Comment by gerdesj

7 hours ago

"1. bytes are 8 bits"

How big is a bit?

This doesn't feel like a serious question, but in case this is still a mystery to you… the name bit is a portmanteau of binary digit, and as indicated by the word "binary", there are only two possible digits that can be used as values for a bit: 0 and 1.

A bit is a measure of information theoretical entropy. Specifically, one bit has been defined as the uncertainty of the outcome of a single fair coin flip. A single less than fair coin would have less than one bit of entropy; a coin that always lands heads up has zero bits, n fair coins have n bits of entropy and so on.

https://en.m.wikipedia.org/wiki/Information_theory

https://en.m.wikipedia.org/wiki/Entropy_(information_theory)

  • That is a bit in information theory. It has nothing to do with the computer/digital engineering term being discussed here.

    • This comment I feel sure would repulse Shannon in the deepest way. A (digital, stored) bit, abstractly seeks to encode and make useful through computation the properties of information theory.
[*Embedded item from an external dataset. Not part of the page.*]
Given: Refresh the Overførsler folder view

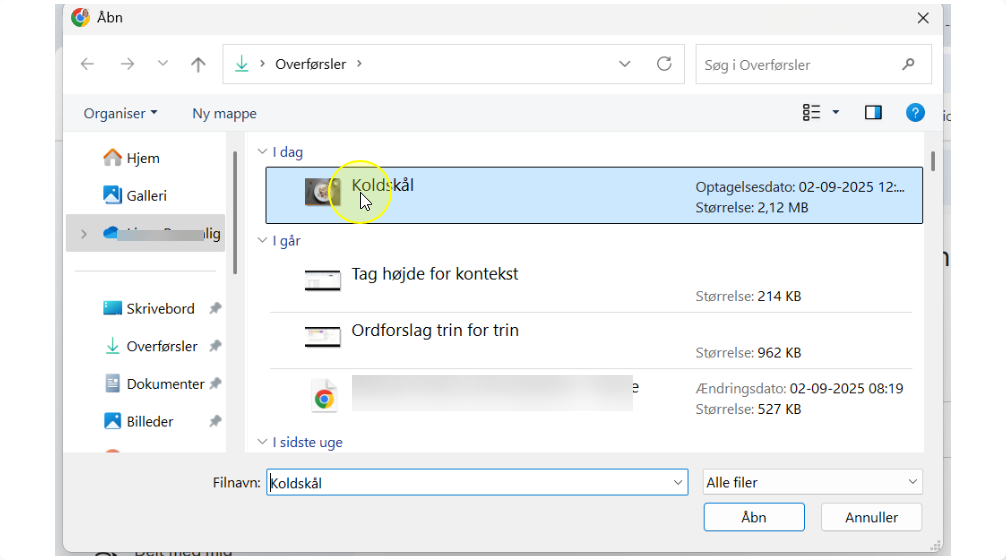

      Your comment must be sarcasm or satire, surely.

How philosophical do you want to get? Technically, voltage is a continuous signal, but we sample only at clock cycle intervals, and if the sample at some cycle is below a threshold, we call that 0. Above, we call it 1. Our ability to measure whether a signal is above or below a threshold is uncertain, though, so for values where the actual difference is less than our ability to measure, we have to conclude that a bit can actually take three values: 0, 1, and we can't tell but we have no choice but to pick one.

The latter value is clearly less common than 0 and 1, but how much less? I don't know, but we have to conclude that the true size of a bit is probably something more like 1.00000000000000001 bits rather than 1 bit.
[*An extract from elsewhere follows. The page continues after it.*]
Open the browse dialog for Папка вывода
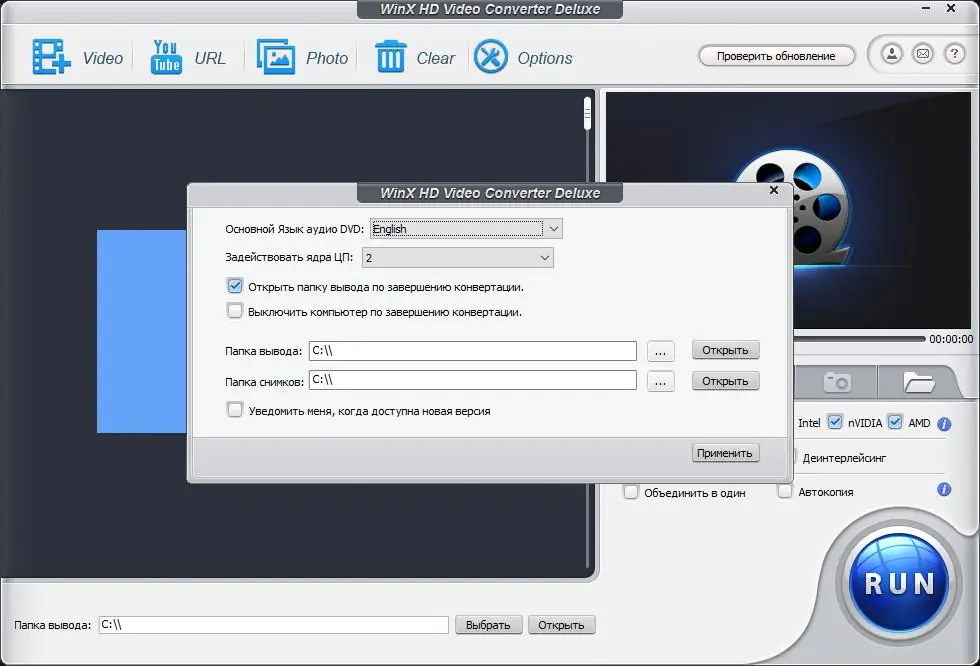This screenshot has width=980, height=666. coord(660,350)
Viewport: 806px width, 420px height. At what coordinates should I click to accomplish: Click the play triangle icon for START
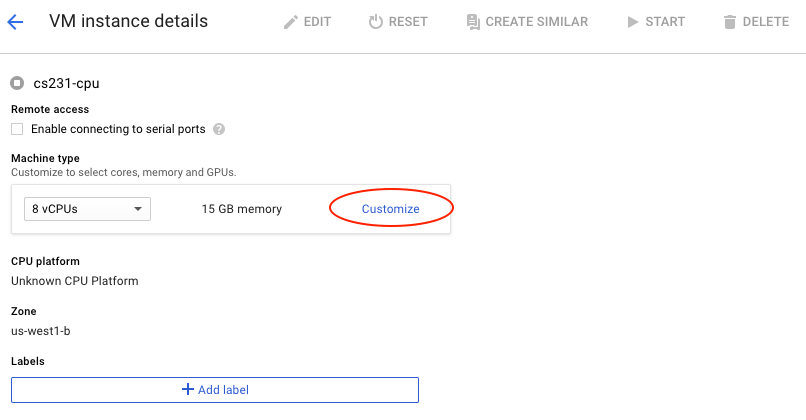(633, 22)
A bit is either a 0 or 1. A byte is the smallest addressable piece of memory in your architecture.

  • Technically the smallest addressable piece of memory is a word.

    • I don't think the term word has any consistent meaning. Certainly x86 doesn't use the term word to mean smallest addressable unit of memory. The x86 documentation defines a word as 16 bits, but x86 is byte addressable.
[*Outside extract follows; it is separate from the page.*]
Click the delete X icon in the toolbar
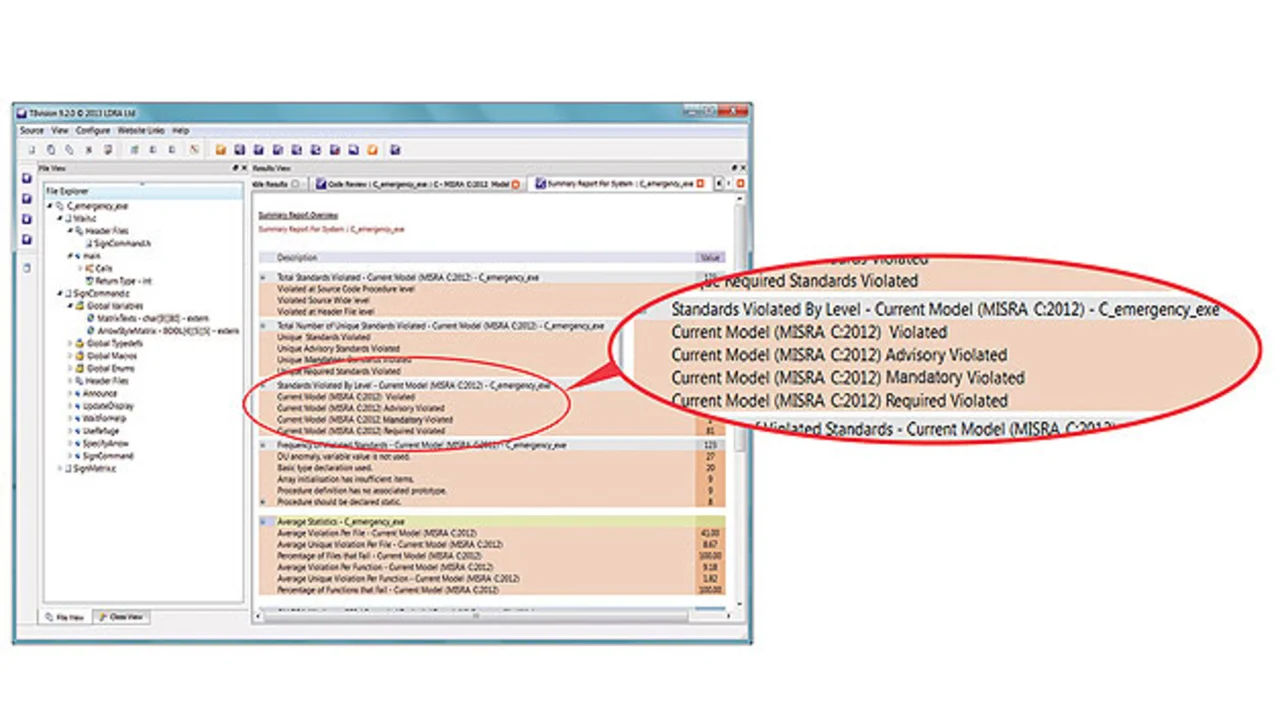 (89, 150)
      ARM is similar, ARM processors define a word as 32-bits, even on 64-bit ARM processors, but they are also byte addressable.

      As best as I can tell, it seems like a word is whatever the size of the arithmetic or general purpose register is at the time that the processor was introduced, and even if later a new processor is introduced with larger registers, for backwards compatibility the size of a word remains the same.

    • Every ISA I've ever used has used the term "word" to describe a 16- or 32-bit quantity, while having instructions to load and store individual bytes (8 bit quantities). I'm pretty sure you're straight up wrong here.

    • Depends on your definition of addressable.

      Lots of CISC architectures allow memory accesses in various units even if they call general-purpose-register-sized quantities "word".

      Iirc the C standard specifies that all memory can be accessed via char*.

  • Which … if your heap always returns N bit aligned values, for some N … is there a name for that? The smallest heap addressable segment?